Cook referred to Apple Music as Apple’s ‘first’ subscription service. You don’t need to be a seer to expect that more are coming. The prime candidate is something I dubiously dub ‘Apple Video’, the long-rumoured skinny bundle cable streaming service. Although Apple Video makes most sense in the context of Apple TV, it will certainly be available on every iOS device and Mac, maybe Android even. A video service can also be priced higher than music streaming, I would guess around the $30 price point, which is good news on the revenue growth front.

In the earnings call, it was noted that a big part of Services revenue growth is being driven by the App Store. This is entering dangerous territory for me, where Apple’s motivations are warped too far towards money rather than doing what is best for its developer community, in which I participate. Rumours of paid search are suddenly far more difficult to dismiss.

There are ways that Apple could boost revenue from the App Store that also simultaneously benefit developers and customers. If Apple can increase App Store monetisation for developers, it will see higher returns through the 30% cut. Specifically, Apple would need to increase income generation on monetisation platforms that it controls, like In-App Purchase or the initial upfront price of paid apps.

Avenues like ads can make developers rich but Apple gets nothing. It’s a leak of money that channels through their platform but they don’t get a slice of. Apple is backing out of the iAd business completely. Most of the richest developers on the App Store today make a large proportion of their income via advertising. Apple gets nothing.

If they could foster alternative monetisation strategies that go through their first-party payment systems and make developers switch away from advertising, Apple would be making money where they were previously making nothing. Successfully executing this would reduce the number of ads in apps whilst making Apple more money. That’s a win for customers, developers and Apple. Easy to say, way harder to actually find such monetisation avenues and do it.

Looking at the harsh realities, though, it is extremely difficult to see how any of this stuff adds meaningful revenue to Apple’s balance sheet.
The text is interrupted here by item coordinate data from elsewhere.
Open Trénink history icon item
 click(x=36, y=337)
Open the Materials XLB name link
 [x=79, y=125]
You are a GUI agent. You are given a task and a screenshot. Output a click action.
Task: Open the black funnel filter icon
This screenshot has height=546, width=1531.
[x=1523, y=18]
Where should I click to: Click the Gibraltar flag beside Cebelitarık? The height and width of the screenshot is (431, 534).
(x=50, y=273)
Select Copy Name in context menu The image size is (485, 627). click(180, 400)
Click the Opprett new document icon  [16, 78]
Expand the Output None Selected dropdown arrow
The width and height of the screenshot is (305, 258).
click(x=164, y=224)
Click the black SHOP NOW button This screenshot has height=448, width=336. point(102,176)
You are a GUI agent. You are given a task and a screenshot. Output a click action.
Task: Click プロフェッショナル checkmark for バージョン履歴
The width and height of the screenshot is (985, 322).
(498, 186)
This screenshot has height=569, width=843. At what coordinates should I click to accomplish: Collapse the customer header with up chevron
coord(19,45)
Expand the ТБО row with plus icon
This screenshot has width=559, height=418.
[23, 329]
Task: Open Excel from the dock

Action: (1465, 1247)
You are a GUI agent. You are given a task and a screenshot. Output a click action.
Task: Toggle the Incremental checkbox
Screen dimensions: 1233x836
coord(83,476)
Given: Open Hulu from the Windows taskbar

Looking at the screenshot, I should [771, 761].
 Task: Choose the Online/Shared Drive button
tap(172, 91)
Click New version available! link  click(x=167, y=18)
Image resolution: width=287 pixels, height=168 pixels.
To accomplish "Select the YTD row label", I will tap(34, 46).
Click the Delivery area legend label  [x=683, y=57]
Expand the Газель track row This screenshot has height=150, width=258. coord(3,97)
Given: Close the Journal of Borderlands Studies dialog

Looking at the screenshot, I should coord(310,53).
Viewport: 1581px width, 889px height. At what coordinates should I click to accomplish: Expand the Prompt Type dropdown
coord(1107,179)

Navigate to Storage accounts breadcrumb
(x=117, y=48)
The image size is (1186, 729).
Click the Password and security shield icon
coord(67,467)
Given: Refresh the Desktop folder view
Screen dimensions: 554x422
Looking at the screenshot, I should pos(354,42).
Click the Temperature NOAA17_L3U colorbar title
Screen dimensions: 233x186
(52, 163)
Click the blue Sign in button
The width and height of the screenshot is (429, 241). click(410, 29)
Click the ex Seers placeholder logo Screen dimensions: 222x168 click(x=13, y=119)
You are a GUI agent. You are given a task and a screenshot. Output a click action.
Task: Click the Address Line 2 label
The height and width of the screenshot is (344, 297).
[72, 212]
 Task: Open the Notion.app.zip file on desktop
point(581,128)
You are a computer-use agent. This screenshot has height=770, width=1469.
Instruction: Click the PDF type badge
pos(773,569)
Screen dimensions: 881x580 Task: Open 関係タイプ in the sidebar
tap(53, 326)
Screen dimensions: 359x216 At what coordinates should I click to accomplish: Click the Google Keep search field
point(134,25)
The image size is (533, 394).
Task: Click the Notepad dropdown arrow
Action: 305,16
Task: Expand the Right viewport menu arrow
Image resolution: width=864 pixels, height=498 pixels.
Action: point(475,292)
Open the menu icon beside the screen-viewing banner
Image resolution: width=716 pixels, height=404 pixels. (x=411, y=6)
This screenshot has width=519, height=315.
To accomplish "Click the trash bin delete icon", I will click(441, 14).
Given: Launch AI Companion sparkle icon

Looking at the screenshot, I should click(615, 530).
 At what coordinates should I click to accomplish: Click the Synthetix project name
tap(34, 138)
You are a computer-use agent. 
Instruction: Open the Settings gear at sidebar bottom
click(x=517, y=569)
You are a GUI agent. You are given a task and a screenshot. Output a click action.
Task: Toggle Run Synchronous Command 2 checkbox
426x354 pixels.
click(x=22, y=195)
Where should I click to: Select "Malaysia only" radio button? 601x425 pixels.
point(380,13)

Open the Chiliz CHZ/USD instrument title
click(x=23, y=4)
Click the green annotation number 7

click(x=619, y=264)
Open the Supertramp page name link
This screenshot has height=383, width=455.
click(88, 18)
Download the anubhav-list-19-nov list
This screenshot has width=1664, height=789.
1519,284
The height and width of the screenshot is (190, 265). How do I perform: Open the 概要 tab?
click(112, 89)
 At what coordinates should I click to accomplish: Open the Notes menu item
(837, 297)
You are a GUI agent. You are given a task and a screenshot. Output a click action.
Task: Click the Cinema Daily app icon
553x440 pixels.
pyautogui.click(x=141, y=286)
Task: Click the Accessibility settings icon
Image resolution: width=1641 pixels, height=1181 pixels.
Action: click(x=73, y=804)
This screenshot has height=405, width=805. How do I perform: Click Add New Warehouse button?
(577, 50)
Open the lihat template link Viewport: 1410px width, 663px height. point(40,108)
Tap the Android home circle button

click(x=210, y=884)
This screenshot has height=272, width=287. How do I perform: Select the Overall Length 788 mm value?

If the company wants to empower its future growth through its services businesses, it needs to offset billions of dollars of declining hardware revenue. Writing off billion dollar businesses as small sounds so flippant but for Apple it is true.

Apple Music has 13 million customers paying $10 a month right now. That’s $1.5 billion a year. Apple’s total yearly revenue for 2015 was approximately $230 billion. Apple Music is teensy-tiny on revenue terms. (No idea on profit, I’d guess it has around 30% margins). By the way, there is also a cannibalisation factor to account for here. People buying Apple Music will (logically) cut spending on iTunes downloads.

Perhaps, the way Apple drives non-negligible revenue growth is by a combination of many different things. For the last five years, Apple is the iPhone. In the future, maybe Apple is more of an ensemble affair with many different streams contributing to its overall numbers. There won’t be a single service that rivals its hardware income but a grouping of App Store income, Apple Music, (rumoured) Apple Video, iCloud tiers and whatever else could.

There’s nothing wrong with diversification per se but it is a change to how the company used to operate. Around the launch of iPad mini, there’s an obvious breakpoint in company strategy where they expanded from a couple of flagships to a myriad of variants in each category. The days of Apple’s products ‘all fitting on one table’ are long gone. If services do grow significantly, the metaphor really breaks down as its products would be intangibles.